Тикали часы на столе в тихой комнате, не мешая спать уставшему счастливому человеку.

Утром пошёл снег

Колесов поглядел в окно – шёл снег, вчера ещё была осенняя стужа, а вот сегодня с утра валил с неба белый гость. Из окна это неслышное движение снежинок, точно какой-то заколдованный танец природы, казалось бесконечным, точно снег выполнял какую-то бесконечную карусель – снег накрывал землю своим одеялом. Он грел её – спасал от стужи немилосердной осени. Это изменение времён года именно в такие мгновения, когда был первый снег, особенно чётко высвечивали в памяти какие-то воспоминания, и в них таились то ли отгадки прошлых ошибок, то ли чья-то так и не раскрытая им, Колесовым, тайна.
Колесов любил этот мир.

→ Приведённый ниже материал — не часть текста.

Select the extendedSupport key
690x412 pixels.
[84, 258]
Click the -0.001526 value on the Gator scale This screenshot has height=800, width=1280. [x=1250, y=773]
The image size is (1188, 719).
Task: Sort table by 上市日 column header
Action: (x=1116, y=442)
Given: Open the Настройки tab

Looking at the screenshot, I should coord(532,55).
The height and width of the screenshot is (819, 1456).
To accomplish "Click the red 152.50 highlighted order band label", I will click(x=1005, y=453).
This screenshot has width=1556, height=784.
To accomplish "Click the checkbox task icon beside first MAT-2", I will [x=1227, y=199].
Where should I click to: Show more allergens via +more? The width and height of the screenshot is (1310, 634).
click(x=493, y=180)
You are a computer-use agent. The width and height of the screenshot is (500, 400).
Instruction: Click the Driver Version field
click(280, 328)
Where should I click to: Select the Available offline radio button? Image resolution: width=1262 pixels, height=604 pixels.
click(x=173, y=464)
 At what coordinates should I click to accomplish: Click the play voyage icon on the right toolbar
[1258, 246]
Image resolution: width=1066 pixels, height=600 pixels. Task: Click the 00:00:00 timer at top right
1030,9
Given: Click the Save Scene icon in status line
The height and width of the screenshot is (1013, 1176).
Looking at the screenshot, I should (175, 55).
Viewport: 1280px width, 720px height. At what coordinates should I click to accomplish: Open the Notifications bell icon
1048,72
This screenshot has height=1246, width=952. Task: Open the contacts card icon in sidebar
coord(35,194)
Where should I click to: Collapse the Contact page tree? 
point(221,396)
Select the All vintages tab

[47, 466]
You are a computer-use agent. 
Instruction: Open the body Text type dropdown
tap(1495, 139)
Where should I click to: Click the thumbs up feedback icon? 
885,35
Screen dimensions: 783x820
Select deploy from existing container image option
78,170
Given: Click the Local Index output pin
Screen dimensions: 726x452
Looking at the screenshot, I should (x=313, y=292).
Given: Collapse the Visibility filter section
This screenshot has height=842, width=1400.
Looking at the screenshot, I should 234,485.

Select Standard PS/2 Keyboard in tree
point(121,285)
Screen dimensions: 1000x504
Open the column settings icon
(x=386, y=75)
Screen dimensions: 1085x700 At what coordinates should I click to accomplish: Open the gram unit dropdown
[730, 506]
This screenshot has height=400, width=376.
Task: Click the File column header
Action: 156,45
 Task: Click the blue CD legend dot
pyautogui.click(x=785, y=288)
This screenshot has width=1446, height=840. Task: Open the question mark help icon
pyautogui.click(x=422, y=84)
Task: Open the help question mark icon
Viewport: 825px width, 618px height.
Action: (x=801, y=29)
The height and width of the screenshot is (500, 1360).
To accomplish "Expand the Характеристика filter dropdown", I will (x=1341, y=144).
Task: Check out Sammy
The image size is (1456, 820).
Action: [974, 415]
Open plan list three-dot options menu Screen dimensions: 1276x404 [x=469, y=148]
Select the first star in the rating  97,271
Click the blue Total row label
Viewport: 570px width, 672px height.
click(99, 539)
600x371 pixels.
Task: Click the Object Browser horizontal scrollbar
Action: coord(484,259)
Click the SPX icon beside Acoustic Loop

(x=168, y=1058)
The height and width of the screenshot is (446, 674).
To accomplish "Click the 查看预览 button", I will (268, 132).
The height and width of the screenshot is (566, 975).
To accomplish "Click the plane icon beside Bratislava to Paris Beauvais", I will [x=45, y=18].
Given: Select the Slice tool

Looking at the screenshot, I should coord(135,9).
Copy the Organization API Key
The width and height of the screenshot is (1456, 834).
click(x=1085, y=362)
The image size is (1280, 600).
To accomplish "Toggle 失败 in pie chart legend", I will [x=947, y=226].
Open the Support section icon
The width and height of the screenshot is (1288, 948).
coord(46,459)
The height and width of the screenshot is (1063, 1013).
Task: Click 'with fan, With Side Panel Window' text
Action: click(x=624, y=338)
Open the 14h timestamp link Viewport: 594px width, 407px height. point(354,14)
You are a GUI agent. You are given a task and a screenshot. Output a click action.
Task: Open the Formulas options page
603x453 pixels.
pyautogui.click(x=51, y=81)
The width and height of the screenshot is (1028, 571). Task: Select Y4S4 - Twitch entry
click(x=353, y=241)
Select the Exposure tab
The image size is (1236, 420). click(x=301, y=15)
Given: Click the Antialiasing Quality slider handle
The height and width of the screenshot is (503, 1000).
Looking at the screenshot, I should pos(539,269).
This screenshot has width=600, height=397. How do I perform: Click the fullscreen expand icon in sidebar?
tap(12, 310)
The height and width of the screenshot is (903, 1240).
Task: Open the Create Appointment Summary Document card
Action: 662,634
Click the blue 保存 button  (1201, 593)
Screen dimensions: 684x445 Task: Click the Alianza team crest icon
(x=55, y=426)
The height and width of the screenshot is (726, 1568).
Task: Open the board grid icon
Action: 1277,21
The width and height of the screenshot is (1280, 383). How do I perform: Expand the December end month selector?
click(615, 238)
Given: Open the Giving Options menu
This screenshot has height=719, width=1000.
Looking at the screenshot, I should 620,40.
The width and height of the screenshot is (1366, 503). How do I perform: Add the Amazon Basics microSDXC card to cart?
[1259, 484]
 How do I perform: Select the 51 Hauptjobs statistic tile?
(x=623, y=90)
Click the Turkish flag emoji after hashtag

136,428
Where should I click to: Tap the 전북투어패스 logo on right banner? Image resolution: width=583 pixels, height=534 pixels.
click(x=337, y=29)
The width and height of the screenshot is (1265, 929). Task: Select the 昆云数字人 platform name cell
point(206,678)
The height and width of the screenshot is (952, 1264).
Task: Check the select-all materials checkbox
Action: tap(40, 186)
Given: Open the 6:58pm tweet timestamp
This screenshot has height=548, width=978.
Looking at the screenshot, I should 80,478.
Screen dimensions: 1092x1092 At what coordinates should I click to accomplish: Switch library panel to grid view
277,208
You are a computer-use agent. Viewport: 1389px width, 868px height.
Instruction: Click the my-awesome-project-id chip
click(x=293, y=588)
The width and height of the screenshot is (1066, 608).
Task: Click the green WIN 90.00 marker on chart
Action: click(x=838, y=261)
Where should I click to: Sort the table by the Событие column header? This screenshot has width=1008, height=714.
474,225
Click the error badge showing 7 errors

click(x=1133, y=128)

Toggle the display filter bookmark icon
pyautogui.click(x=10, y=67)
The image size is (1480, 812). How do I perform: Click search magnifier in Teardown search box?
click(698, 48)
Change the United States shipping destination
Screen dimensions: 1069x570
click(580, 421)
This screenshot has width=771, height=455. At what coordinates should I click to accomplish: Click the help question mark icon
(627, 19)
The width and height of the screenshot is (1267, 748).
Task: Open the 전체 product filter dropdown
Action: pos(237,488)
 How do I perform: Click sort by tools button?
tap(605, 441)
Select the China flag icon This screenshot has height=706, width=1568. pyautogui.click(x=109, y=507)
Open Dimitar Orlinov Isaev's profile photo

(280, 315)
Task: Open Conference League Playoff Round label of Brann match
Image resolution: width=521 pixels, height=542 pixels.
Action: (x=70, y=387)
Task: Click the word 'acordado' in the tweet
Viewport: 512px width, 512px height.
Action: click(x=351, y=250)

Он с годами понял одну очень важную вещь – свобода, это состояние внутренней силы, когда мир открыт для тебя, не может быть в сравнении с благами мира проигрывать – тут сравнение было явно не в пользу благ мира, его материальных благ – свобода душевная, воля вот такая за окном, когда ты можешь сам распоряжаться своей судьбой, и есть то неоценимое многими людьми состояние, которое может быть и составляет счастье человека.
Мысли о счастье и покое, желанные им давно пришли в это утро, как добрые помощники.